» **Directions for this task**
Please copy the theater review below word for word, from "There is a really" up to and including "in their lives.".

» **Provided passage**

Two Alone/Too Together
nytheatre.com review by Julie Congress
August 18, 2011
Two Alone/Too Together is a rambling play about loneliness and the lengths people will go (or not go) to let others into their lives. Mr. Donnelly, a photographer, finds himself in a hospital room after a car accident—his arm is in a sling and he has a concussion. Enter Stephen, a nurse sent to keep Mr. Donnelly awake. They begin to talk for the sake of talking—about Donnelly’s artwork, about why his car went off the road, about everything. Donnelly suggests that they role-play each other’s exes (Donnelly, himself straight, has somehow gleaned that Stephen is gay). Stephen resists (for a time) while they talk about intimacy and have a very unusual (and rather contrived) conversation for two people who have just met.
There is a really excellent (almost horror film style) twist in the story, but I won’t give that away here. Ultimately, though, playwright Peter Welch (who also plays Donnelly) has created a play about two lonely men looking for intimacy in their lives.
The show feels under-rehearsed—this is a very wordy play, but the lines often don’t sound conversational. The pacing is consistently slow, and the stakes never seem that high for the characters. Everything is said with the same intensity, making the text a drone of words. Welch, actor Stephen Dym, and director Vincent Scott are not without talent, but it does feel like Two Alone/Too Together is not yet ready—as a script or a performance.

» **Record extracts**

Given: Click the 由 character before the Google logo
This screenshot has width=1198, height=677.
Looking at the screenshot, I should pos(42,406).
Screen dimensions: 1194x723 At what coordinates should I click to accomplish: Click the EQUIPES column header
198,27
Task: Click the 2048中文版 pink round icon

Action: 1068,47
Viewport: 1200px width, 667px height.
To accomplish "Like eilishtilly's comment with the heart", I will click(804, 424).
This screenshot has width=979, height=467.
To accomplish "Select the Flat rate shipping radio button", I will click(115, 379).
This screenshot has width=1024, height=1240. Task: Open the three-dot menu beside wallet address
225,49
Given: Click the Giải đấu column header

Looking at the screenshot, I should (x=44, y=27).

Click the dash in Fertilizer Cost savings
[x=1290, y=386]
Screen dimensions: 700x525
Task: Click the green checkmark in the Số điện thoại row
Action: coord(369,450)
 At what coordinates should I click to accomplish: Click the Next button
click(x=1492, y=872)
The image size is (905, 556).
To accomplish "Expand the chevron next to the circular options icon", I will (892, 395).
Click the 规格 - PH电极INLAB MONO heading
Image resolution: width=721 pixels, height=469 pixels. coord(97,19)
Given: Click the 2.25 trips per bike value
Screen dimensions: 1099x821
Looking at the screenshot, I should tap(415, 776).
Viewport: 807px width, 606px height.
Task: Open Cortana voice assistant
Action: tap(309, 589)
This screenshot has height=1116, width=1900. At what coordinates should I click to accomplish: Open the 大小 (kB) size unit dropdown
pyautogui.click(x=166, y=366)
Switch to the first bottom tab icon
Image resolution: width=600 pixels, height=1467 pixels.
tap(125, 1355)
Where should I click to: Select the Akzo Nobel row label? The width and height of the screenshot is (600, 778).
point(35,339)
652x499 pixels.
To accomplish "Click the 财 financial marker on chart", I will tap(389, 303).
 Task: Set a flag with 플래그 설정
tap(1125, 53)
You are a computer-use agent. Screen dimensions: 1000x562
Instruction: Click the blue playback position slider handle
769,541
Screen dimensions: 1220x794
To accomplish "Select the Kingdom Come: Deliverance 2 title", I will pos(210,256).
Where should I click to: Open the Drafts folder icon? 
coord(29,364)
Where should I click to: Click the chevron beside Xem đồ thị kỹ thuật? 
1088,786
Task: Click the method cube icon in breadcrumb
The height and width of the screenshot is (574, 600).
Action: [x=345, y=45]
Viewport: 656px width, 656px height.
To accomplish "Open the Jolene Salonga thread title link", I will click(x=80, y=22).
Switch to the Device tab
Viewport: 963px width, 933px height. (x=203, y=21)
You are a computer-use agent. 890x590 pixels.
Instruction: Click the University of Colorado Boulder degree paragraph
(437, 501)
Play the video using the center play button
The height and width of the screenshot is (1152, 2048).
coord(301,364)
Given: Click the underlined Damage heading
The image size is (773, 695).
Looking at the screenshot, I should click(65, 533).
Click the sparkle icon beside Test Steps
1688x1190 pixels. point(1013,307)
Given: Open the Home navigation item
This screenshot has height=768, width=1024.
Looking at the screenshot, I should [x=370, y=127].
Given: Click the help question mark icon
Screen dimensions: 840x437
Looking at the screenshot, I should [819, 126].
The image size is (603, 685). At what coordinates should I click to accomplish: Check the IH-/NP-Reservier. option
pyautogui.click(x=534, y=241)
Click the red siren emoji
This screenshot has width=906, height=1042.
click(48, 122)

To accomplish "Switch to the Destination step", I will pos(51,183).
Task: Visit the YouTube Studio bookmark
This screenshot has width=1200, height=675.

» **Response for this exercise**
There is a really excellent (almost horror film style) twist in the story, but I won’t give that away here. Ultimately, though, playwright Peter Welch (who also plays Donnelly) has created a play about two lonely men looking for intimacy in their lives.